Thereafter, Theriot filed a habeas corpus petition pursuant to 28 U.S.C. § 2254, which he later amended. He argued that the state trial court violated his constitutional rights when it (1) prohibited him from questioning witnesses about his demeanor after the shooting (allegedly violating his right to present a defense and his right to confrontation), and (2) prohibited him from admitting jailhouse telephone call recording excerpts into evidence (allegedly violating his right to present a defense). The state opposed the habeas petition.

The district court denied Theriot’s amended habeas petition1 but granted a certificate of appealability regarding his claims that the state trial court violated his federal constitutional rights when it (1) prohibited him from questioning witnesses about his demeanor after the shooting and (2) excluded jailhouse telephone call recording excerpts. Theriot v. MacLaren, No. CV 15-13679, 2019 WL 7020689, at *13–14 (E.D. Mich. Dec. 20, 2019). Petitioner timely appealed the district court’s judgment.

II.

When “considering a district court’s denial of a petition for a writ of habeas corpus under 28 U.S.C. § 2254,” such as the case at bar, “we review all legal conclusions de novo.” Crump v. Lafler, 657 F.3d 393, 396 (6th Cir. 2011).

1There are actually two amended habeas petitions. Petitioner’s appointed attorney filed the first one, and petitioner himself filed the second one about a month later. The district court acknowledged the existence of the two amended petitions, but it did not determine which one was the operative petition. MacLaren, 2019 WL 7020689, at *3 n.2. Instead, the district court denied both petitions. Id. at *14. The parties did not brief the question of which amended petition controls. The differences between the two amended petitions, however, do not affect our resolution of this appeal. No. 20-1029 Theriot v. Vashaw Page 4

III.

A.

“[A] federal court may not review federal claims that were procedurally defaulted in state courts.” Maslonka v. Hoffner, 900 F.3d 269, 276 (6th Cir. 2018) (alteration in original) (quoting Davila v. Davis, 137 S. Ct. 2058, 2064 (2017)), cert. denied sub nom. Maslonka v. Nagy, 139 S. Ct. 2664 (2019). When we conduct the procedural default analysis, we examine the last reasoned state-court decision. Lovins v. Parker, 712 F.3d 283, 295 (6th Cir. 2013).

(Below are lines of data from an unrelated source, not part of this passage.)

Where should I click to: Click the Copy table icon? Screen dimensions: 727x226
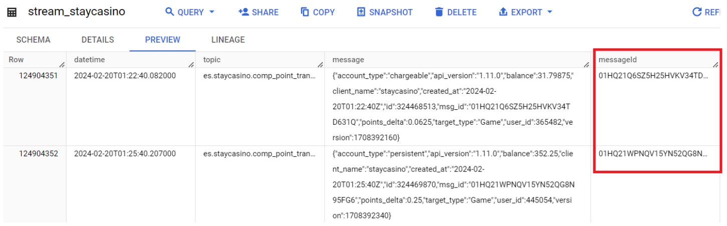(x=305, y=12)
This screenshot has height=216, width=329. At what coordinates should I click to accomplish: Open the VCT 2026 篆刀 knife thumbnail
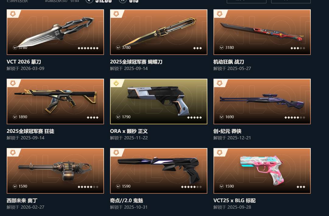[x=55, y=32]
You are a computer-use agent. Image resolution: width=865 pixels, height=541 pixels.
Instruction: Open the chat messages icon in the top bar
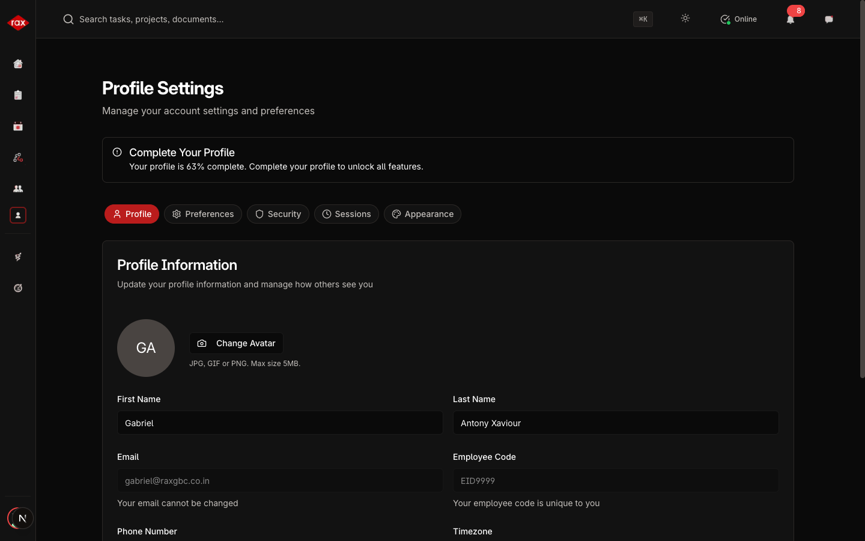(829, 19)
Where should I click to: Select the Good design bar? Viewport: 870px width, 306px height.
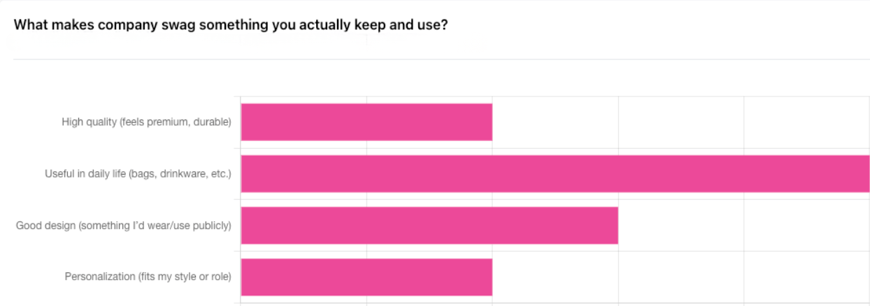tap(429, 226)
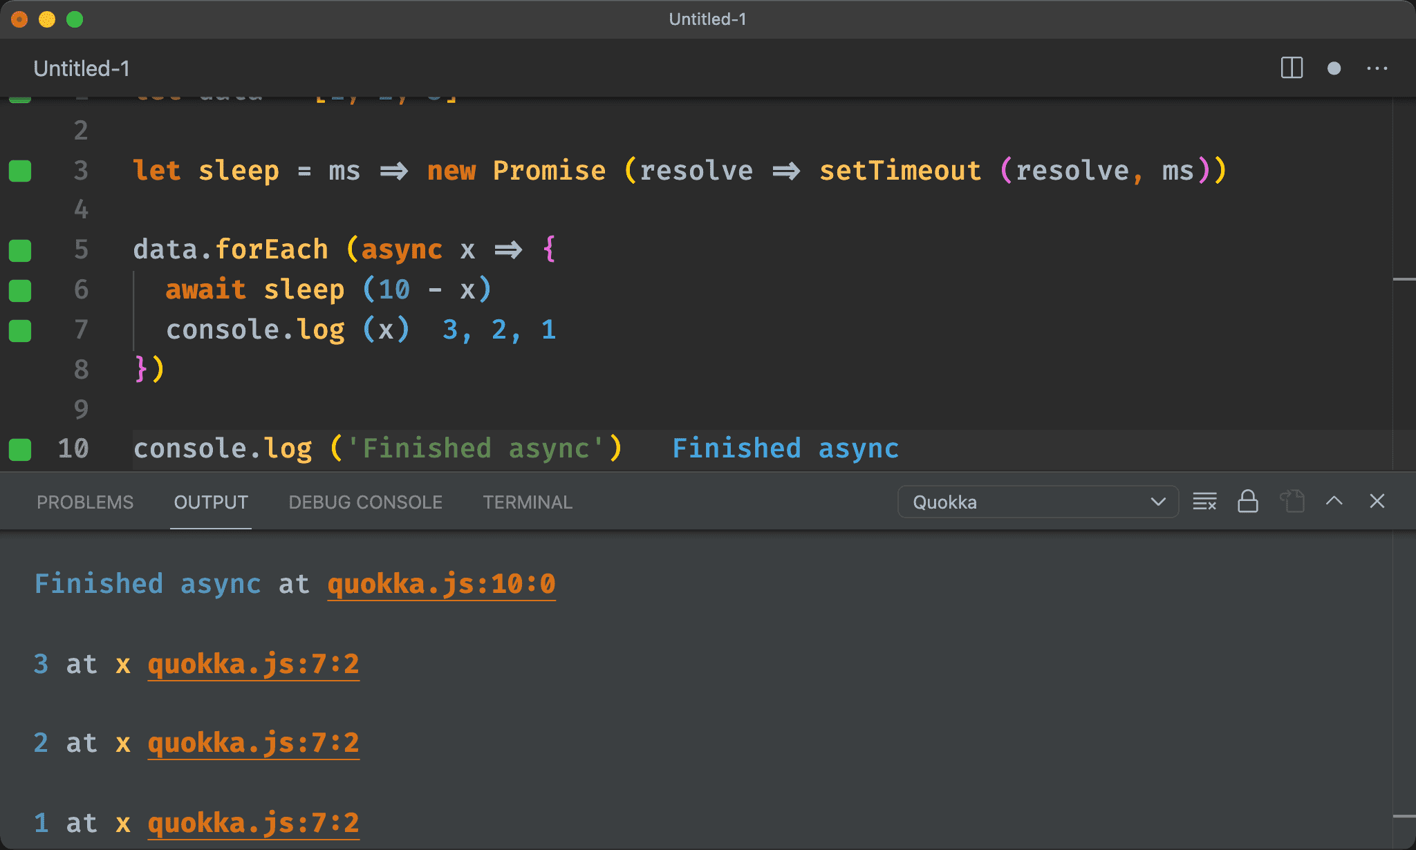The width and height of the screenshot is (1416, 850).
Task: Clear the output panel contents
Action: point(1204,502)
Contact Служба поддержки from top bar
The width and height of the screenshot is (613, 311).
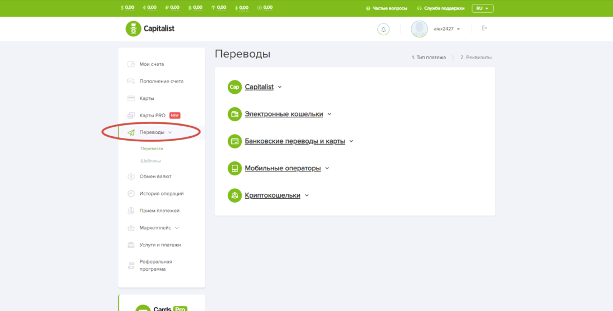click(x=440, y=8)
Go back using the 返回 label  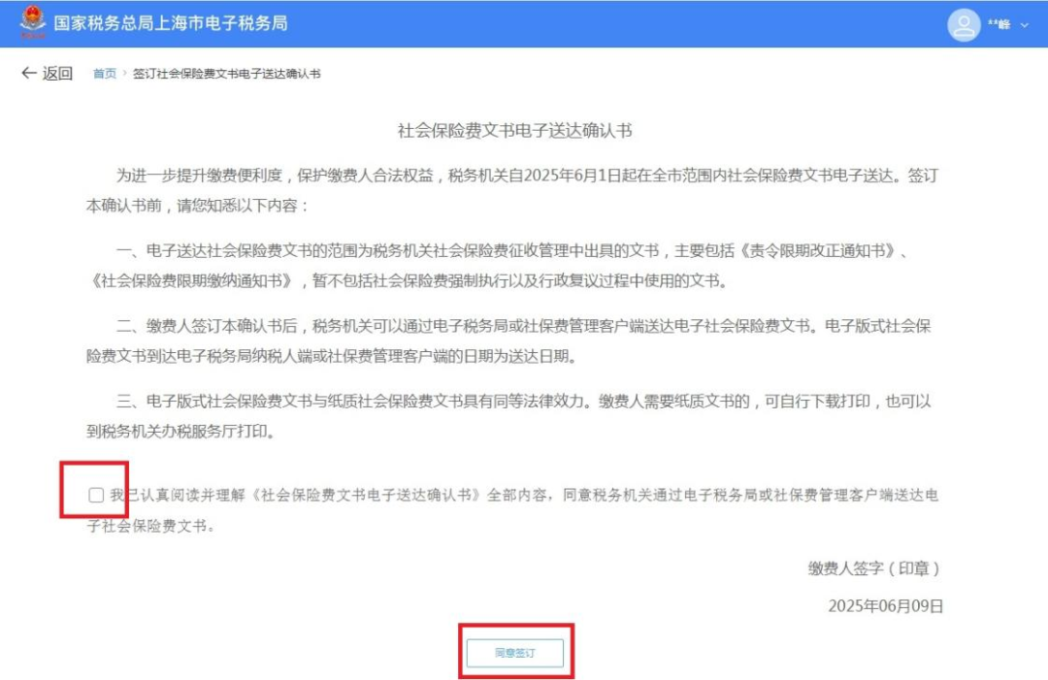tap(57, 74)
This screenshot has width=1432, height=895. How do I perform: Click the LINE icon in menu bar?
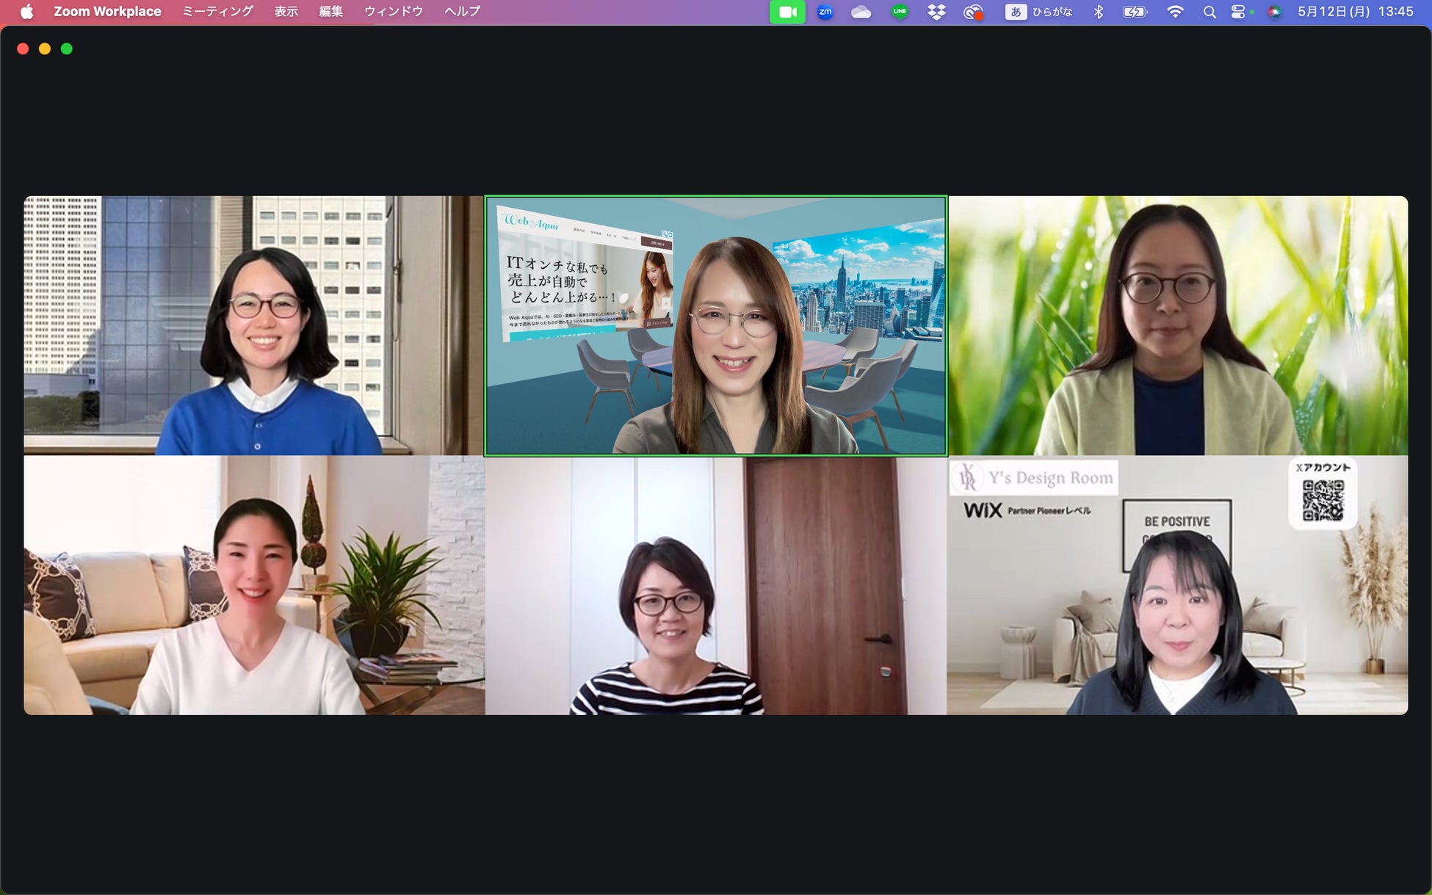click(x=900, y=12)
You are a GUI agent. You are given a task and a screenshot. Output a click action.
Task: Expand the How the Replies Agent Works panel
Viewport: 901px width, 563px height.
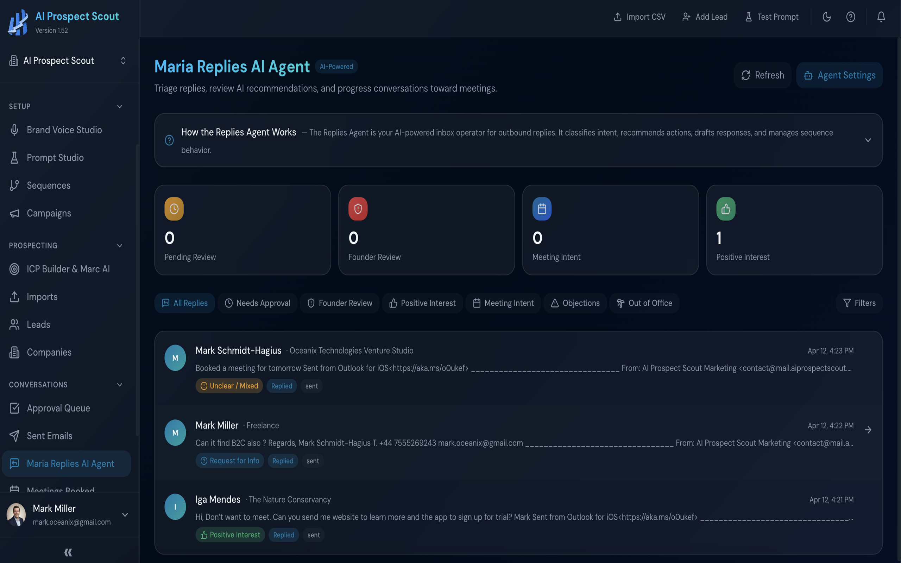coord(868,140)
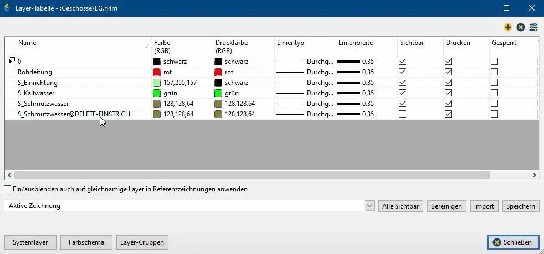This screenshot has height=254, width=544.
Task: Click the horizontal scrollbar right arrow
Action: pyautogui.click(x=535, y=175)
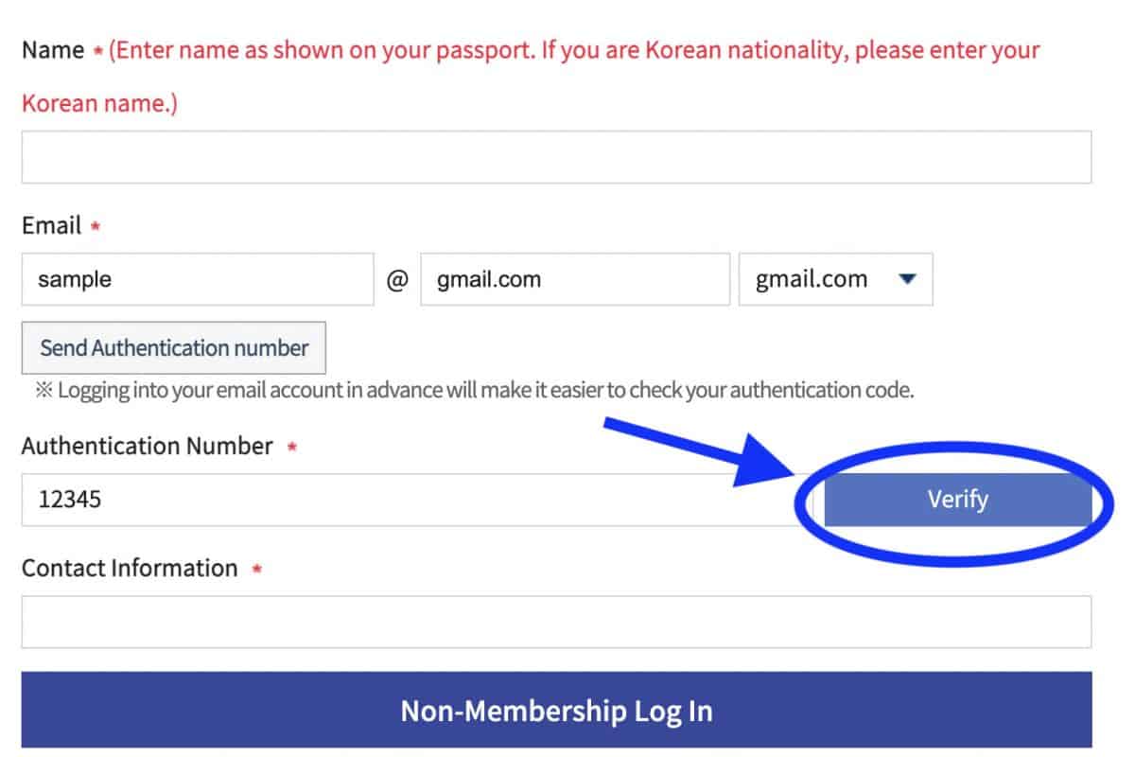Image resolution: width=1135 pixels, height=757 pixels.
Task: Click the red asterisk beside Email
Action: 96,227
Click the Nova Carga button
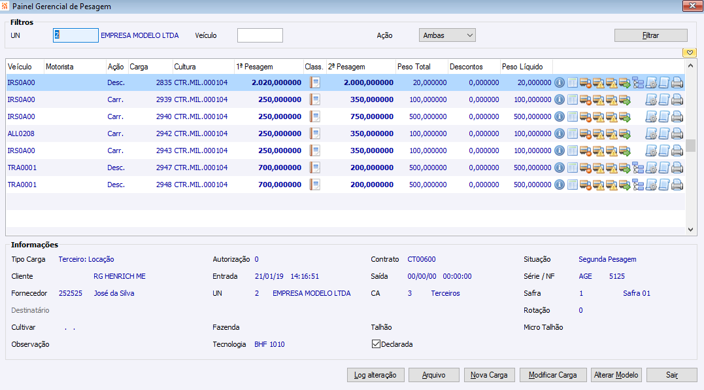The image size is (704, 390). (x=489, y=375)
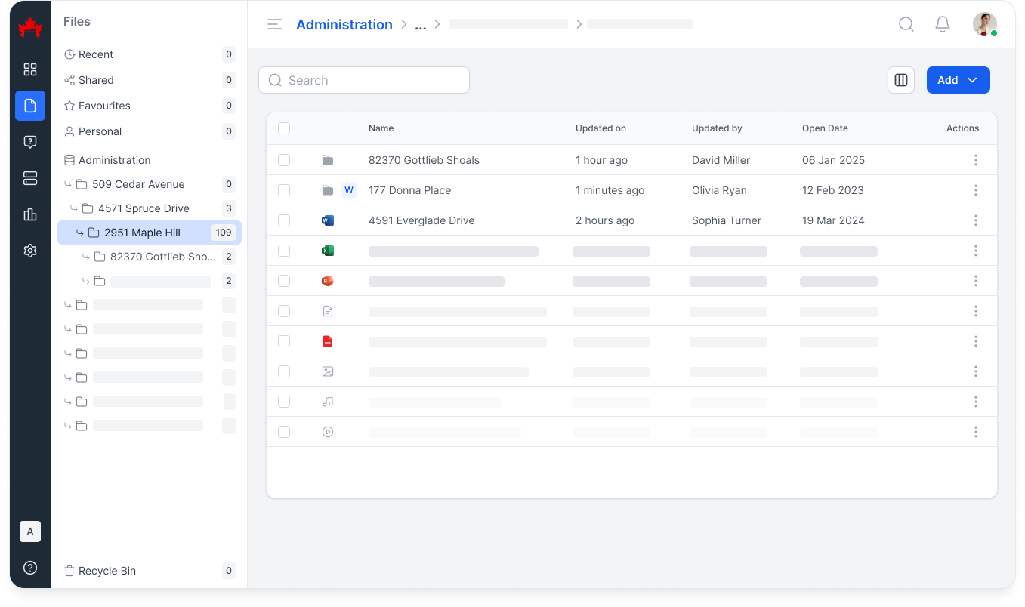Click the help chat bubble sidebar icon
This screenshot has width=1025, height=607.
pyautogui.click(x=30, y=142)
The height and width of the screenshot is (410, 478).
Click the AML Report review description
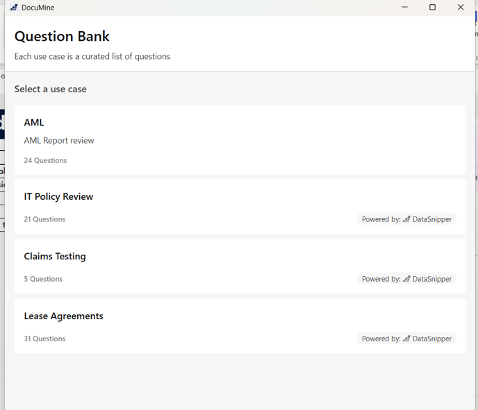point(59,141)
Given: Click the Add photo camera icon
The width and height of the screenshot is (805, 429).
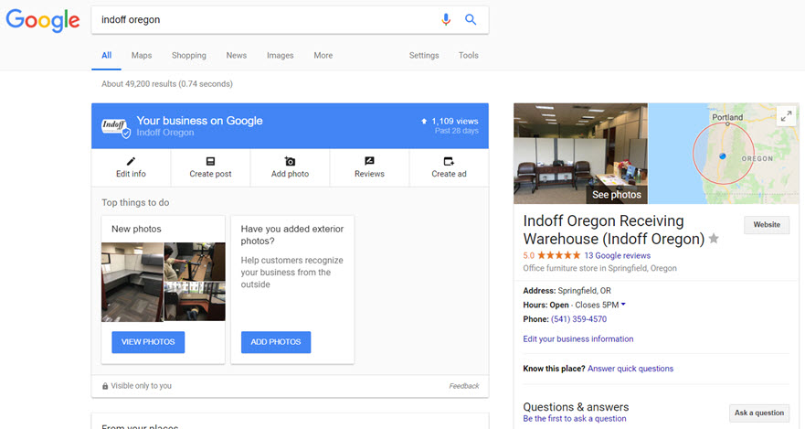Looking at the screenshot, I should coord(290,161).
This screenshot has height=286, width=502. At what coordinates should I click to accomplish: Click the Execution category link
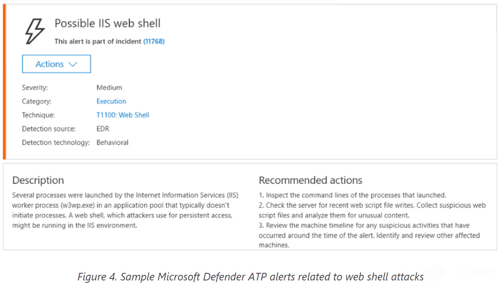[x=111, y=101]
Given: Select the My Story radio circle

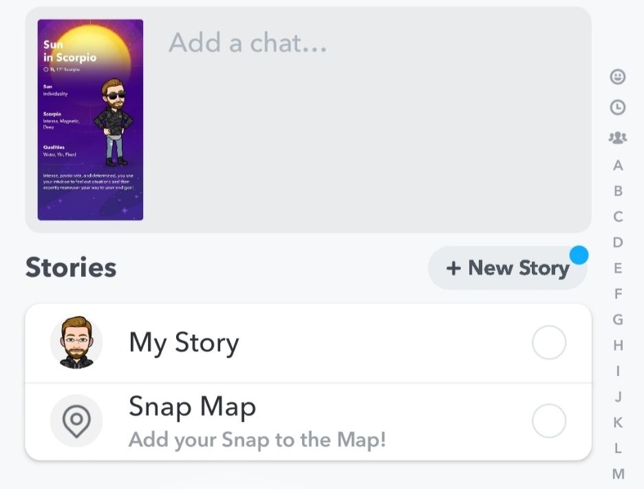Looking at the screenshot, I should pyautogui.click(x=549, y=343).
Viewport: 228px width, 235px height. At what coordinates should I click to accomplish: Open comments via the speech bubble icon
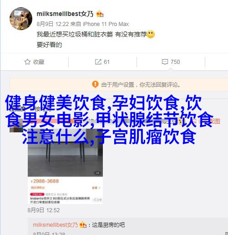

A habeas petitioner procedurally defaults a claim when “(1) [he] fails to comply with a state procedural rule; (2) the state courts enforce the rule; [and] (3) the state procedural rule is an adequate and independent state ground for denying review of a federal constitutional claim.” Wheeler v. Simpson, 852 F.3d 509, 514 (6th Cir. 2017) (quoting Guilmette v. Howes, 624 F.3d 286, 290 (6th Cir. 2010) (en banc)). We have the option, however, to excuse a procedural default and review a defaulted claim on the merits if a petitioner demonstrates “(1) cause for the default and actual prejudice, or (2) that the failure to consider the claim will result in a fundamental miscarriage of justice.” Williams v. Bagley, 380 F.3d 932, 966 (6th Cir. 2004).

B.

Petitioner procedurally defaulted his right-to-present-a-defense claims.